11日のニューヨーク外為市場でドル・円は159円36銭へ強含んだのち、159円17銭まで弱含み、引けた。原油価格の高止まりでドル買いが優勢となったが、米週ベースのADP雇用統計が半年ぶり低水準となったほか、米7月中古住宅販売件数の減少に加え、パキスタン国防相がホルムズ海峡を巡る交渉で米イランが合意に近づいたとの発言で、伸び悩んだ。
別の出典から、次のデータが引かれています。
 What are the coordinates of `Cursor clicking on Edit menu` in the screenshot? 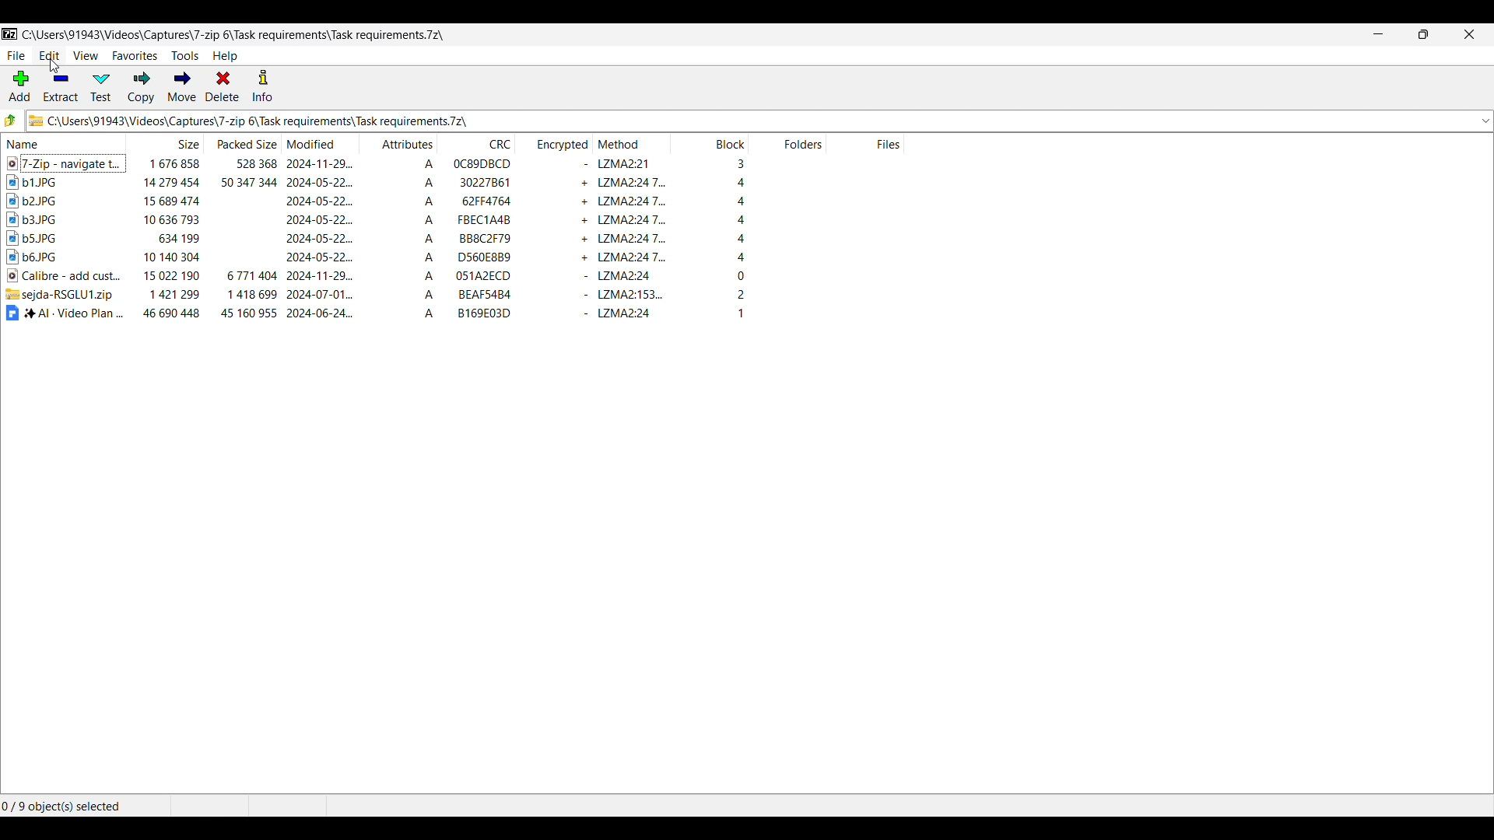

本日8月12日の米ドル・円は伸び悩みか。中東情勢の不透明感や原油高を背景とした米長期金利の高止まりが意識され、ドル高円安の流れは継続する可能性がある。ただ、1ドル=160円に接近するほど為替介入が警戒され、ドルの上値は重くなりそうだ。日本の財政悪化懸念による円売りも観測され、米ドル安円高に振れる展開は想定しにくいが、日本の防衛ラインとみられる163円台後半~165円が意識されると、政府・日銀による追加の円買い介入への警戒が高まり、引き続きドルに対する下押し圧力がかかりやすい。なお、本日21時30分には7月米消費者物価指数(CPI)の発表が予定されており、結果次第では相場が大きく動く可能性がある。